Posted by Moira Macdonald
It's not that I think "The Lovely Bones" is a terrible movie -- no movie that gives so much screen time to the enchanting Saorise Ronan could be -- but that it's an utterly misguided one. And I'm stumped, as I so often am, as to why somebody thought this book should be a movie. Alice Sebold's book is about things that we don't want to see -- like a little girl's rape and murder -- and about things we can't see: what goes on in the heads of those left behind, which is often very different from what they're saying and doing; and what might happen to the soul of a child, who just might be able to watch over her loved ones from someplace else. The book is a delicate, elaborate balancing act that works marvelously; Sebold writes in a way that draws us in to a sort of magical world she weaves with words. But it's not meant to be taken literally -- and Peter Jackson's heavy-handed, CGI-laden vision falls with a crash to the floor. Which leaves me wondering: Did somebody think this movie would make a lot of money? Did somebody think this movie could somehow artistically improve on the book? Did somebody think the many readers of this book were dying to have it spelled out visually? I'm not sure, but I wonder.
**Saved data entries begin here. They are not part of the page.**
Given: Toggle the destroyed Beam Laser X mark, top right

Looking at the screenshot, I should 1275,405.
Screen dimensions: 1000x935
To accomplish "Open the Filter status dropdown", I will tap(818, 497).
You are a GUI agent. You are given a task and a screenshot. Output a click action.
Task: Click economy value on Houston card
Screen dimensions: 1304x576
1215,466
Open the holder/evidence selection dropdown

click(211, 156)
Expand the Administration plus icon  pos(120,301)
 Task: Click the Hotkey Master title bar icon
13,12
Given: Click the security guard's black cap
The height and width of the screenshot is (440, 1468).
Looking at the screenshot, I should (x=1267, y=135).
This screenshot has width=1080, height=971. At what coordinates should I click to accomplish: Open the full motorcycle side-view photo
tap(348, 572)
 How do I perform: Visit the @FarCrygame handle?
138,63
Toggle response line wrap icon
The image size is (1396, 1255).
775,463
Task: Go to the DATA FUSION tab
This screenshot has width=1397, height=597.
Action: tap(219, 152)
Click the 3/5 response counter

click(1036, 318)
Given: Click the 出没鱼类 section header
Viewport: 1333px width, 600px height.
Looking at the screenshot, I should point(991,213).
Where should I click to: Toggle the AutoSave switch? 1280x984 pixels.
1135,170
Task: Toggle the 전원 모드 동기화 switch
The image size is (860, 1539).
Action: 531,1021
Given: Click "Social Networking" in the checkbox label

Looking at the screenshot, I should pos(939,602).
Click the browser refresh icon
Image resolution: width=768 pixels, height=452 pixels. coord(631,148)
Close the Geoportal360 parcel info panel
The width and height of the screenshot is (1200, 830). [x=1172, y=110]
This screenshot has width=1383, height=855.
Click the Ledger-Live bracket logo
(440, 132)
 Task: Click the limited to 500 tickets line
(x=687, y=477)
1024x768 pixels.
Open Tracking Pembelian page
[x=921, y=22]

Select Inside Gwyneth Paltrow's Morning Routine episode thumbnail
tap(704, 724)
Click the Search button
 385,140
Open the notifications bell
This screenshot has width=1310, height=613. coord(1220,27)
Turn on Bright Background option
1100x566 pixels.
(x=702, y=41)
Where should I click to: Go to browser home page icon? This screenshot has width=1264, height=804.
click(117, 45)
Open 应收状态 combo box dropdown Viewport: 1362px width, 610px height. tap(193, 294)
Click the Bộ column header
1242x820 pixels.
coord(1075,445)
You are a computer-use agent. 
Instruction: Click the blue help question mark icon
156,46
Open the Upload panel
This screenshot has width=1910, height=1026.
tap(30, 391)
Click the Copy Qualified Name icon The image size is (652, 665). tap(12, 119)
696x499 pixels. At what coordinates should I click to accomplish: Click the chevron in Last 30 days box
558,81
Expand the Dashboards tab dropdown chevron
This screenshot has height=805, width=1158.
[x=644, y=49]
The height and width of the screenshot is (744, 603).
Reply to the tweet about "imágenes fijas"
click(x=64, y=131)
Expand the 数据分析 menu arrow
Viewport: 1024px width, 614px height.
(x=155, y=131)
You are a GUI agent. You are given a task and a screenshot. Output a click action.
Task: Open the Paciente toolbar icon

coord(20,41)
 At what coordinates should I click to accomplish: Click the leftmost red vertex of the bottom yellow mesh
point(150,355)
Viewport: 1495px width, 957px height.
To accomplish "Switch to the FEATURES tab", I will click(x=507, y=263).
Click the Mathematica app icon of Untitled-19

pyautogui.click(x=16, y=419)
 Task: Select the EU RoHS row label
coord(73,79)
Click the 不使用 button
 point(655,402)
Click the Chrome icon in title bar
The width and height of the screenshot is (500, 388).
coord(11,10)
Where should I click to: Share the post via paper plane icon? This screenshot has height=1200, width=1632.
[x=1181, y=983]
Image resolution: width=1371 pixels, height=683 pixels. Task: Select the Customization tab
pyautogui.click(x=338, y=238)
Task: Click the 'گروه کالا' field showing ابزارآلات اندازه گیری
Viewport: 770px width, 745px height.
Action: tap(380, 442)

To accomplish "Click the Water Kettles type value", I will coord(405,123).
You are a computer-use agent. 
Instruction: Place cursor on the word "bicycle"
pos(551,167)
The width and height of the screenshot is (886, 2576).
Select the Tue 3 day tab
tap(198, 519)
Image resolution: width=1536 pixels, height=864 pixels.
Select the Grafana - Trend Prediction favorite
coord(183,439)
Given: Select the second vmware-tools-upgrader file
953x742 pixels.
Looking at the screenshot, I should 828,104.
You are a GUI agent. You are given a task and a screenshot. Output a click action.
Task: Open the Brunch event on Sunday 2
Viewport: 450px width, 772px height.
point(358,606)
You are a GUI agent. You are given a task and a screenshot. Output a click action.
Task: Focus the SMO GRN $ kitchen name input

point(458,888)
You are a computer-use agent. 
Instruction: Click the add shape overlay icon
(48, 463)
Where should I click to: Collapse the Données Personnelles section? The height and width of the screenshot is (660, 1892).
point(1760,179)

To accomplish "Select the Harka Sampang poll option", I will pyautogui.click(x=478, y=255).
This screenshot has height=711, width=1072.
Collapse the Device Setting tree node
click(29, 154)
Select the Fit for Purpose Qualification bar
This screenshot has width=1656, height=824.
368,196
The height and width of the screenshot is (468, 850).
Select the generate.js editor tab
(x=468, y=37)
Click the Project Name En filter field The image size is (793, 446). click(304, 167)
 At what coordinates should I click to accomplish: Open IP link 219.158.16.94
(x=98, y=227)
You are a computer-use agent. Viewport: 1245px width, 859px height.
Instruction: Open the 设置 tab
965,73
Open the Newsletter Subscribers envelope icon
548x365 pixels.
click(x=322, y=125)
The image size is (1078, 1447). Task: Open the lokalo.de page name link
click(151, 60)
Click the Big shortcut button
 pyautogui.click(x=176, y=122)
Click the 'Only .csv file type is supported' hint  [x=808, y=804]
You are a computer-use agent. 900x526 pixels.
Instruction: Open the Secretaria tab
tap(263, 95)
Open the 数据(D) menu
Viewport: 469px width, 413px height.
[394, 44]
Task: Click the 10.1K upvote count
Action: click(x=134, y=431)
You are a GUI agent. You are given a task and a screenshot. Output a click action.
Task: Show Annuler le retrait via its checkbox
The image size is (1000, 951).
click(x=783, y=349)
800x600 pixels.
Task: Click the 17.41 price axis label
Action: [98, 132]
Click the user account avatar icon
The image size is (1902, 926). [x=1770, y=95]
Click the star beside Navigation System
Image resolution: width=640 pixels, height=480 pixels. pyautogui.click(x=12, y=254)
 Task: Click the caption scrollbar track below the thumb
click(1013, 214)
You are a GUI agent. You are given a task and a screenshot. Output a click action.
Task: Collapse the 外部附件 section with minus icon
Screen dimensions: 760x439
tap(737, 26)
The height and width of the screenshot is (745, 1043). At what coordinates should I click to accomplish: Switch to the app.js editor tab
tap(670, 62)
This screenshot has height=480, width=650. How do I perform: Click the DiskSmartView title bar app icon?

As a person who loves reading even more than I love watching movies, I ponder this topic a lot, because so many of my favorite books have made their way to the screen, both successfully and unsuccessfully. Granted, it doesn't ruin a book to be used as the source for a bad movie: I love Nick Hornby's comment on this: "The books are still there in the bookshops. I was thinking even the language is wrong -- 'turning books into films.' Books are still books. Someone else has made the film. There is no transformation." But every book lover knows that it's frustrating to see a mangled version of a favorite on the big screen; it seems disrespectful somehow. And, then, some days, you head out to see a movie of a lovely book that you just know the filmmakers are going to screw up, and they get it perfectly, like "The Hours" or "A Single Man," and you're reminded why people make movies out of books in the first place.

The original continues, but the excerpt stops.